*** Opening of Material supplied ***

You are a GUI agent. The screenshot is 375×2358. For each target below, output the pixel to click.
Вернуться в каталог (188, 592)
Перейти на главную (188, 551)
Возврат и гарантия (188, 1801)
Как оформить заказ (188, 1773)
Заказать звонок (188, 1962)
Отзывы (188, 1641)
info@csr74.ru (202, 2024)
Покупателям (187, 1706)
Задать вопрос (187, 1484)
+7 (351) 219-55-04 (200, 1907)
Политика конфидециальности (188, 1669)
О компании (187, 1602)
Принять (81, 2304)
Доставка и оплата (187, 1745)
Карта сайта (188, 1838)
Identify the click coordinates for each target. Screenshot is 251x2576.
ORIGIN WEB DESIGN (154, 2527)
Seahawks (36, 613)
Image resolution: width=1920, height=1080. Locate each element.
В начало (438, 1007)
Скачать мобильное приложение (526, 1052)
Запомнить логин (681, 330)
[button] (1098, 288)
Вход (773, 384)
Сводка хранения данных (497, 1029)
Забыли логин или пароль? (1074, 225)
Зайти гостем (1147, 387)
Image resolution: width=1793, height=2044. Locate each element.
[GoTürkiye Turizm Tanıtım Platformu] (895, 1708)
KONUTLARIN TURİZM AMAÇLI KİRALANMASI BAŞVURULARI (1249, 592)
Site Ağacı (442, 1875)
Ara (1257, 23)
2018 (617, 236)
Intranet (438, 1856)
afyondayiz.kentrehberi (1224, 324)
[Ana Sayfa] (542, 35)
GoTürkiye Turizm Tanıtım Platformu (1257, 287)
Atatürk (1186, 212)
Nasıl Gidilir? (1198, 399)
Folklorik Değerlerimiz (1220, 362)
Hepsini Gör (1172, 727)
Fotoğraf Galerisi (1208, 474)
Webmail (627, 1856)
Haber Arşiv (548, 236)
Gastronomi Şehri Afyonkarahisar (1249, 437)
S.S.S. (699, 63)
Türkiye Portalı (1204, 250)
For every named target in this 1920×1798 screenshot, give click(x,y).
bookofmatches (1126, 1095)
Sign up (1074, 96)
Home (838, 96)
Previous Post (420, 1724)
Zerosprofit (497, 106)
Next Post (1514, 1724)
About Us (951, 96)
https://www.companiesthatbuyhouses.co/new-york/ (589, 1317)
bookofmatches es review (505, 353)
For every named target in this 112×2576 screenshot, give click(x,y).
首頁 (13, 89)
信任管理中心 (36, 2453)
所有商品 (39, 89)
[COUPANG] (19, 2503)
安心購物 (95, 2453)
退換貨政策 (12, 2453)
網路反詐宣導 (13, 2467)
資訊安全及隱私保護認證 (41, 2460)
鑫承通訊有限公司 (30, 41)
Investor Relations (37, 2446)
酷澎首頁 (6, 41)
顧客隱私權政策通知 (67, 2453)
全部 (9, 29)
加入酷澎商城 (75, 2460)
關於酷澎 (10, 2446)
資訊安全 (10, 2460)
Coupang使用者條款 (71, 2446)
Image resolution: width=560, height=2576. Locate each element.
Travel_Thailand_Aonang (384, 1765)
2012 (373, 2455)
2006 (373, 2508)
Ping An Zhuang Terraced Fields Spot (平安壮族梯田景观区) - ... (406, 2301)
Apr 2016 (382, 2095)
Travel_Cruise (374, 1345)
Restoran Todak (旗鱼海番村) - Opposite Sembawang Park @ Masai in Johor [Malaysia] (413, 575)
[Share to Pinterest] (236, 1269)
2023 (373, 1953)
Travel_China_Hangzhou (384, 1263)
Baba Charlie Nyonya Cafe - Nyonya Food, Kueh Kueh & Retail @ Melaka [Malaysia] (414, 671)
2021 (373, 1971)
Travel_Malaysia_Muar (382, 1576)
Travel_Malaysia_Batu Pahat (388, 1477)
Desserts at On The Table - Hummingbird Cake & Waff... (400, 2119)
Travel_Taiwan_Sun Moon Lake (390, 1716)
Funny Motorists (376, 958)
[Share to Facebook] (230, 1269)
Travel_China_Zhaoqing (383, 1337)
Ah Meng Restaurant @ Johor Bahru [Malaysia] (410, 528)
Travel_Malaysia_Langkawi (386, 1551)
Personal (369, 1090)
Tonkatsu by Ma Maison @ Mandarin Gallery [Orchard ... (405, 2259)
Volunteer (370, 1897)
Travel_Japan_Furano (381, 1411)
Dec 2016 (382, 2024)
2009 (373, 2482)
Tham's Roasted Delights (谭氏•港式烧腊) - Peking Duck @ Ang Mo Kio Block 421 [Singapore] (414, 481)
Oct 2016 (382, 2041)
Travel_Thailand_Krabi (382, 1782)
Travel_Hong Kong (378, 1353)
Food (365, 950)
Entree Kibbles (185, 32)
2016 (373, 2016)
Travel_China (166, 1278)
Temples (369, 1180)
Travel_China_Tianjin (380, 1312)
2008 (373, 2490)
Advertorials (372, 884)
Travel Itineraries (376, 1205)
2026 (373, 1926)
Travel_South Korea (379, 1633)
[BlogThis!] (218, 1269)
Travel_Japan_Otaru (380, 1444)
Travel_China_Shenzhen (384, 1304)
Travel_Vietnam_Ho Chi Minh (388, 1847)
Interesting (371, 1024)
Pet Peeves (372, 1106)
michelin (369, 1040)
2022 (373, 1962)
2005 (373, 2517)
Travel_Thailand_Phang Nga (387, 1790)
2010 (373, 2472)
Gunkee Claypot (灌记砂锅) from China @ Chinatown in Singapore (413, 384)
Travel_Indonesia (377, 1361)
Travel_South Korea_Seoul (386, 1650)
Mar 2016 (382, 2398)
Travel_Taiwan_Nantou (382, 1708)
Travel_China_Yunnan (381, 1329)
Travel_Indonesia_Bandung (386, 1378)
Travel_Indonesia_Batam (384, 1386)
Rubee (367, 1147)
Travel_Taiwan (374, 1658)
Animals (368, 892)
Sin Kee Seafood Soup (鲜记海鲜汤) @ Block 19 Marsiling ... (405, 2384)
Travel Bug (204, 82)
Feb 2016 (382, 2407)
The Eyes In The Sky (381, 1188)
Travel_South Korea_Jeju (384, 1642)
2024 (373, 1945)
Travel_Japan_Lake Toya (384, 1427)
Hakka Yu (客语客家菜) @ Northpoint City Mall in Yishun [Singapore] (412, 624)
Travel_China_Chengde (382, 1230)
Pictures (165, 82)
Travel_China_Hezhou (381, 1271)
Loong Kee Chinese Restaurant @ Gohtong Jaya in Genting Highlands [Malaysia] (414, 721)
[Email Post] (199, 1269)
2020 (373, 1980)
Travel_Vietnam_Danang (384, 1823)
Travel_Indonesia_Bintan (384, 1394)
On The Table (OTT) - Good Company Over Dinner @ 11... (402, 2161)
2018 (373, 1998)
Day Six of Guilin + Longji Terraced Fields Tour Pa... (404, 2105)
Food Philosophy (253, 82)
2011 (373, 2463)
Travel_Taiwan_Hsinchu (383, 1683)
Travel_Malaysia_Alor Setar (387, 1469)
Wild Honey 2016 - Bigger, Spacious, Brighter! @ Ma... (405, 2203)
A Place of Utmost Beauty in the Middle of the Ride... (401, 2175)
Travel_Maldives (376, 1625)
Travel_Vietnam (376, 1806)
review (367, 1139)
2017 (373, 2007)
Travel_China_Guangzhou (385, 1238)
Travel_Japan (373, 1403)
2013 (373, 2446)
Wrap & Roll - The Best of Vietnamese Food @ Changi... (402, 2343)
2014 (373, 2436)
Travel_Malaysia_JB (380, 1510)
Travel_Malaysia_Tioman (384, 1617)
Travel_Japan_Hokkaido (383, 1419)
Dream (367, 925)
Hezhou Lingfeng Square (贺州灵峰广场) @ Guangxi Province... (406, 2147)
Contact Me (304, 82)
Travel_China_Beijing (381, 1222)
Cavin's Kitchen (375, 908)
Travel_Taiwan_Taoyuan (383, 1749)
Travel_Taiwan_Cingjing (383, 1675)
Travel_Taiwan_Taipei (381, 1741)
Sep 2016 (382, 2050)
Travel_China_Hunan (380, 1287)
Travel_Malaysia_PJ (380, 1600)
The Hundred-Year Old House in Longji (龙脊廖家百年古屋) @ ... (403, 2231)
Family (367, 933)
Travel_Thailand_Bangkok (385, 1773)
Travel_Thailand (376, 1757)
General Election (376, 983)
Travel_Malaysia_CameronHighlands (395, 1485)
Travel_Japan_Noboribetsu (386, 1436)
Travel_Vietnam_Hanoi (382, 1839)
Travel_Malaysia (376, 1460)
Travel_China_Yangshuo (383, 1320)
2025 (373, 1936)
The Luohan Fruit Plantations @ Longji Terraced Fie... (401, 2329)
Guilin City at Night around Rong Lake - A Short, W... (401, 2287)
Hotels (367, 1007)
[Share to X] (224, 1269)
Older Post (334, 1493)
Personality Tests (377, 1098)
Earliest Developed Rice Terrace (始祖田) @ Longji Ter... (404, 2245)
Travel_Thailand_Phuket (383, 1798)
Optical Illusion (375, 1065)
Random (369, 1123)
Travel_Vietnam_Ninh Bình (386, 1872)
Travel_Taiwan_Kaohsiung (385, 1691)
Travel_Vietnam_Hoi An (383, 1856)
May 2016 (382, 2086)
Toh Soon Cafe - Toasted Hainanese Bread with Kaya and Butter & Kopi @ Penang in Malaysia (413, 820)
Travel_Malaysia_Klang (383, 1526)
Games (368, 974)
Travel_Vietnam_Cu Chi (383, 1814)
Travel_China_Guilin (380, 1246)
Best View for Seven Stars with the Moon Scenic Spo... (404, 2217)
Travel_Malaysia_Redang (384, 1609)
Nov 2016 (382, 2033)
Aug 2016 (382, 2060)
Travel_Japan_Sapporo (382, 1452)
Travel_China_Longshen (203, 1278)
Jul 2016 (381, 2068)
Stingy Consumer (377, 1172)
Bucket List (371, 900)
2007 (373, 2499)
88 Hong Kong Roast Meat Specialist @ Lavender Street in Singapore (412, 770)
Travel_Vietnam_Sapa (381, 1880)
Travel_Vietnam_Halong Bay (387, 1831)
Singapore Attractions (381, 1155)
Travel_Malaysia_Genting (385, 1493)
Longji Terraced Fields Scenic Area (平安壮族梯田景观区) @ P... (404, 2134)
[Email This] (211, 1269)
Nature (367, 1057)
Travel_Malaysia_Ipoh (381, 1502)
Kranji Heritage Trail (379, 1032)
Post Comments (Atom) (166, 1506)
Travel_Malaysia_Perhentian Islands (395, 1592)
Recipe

*** Close of Material supplied ***

Activity
Select all lines with the word "height" from the entries above.

Answer to this task
Image resolution: width=1920, height=1080. Locate each element.
Image resolution: width=1793, height=2044. Locate each element.
Image resolution: width=560, height=2576. Locate each element.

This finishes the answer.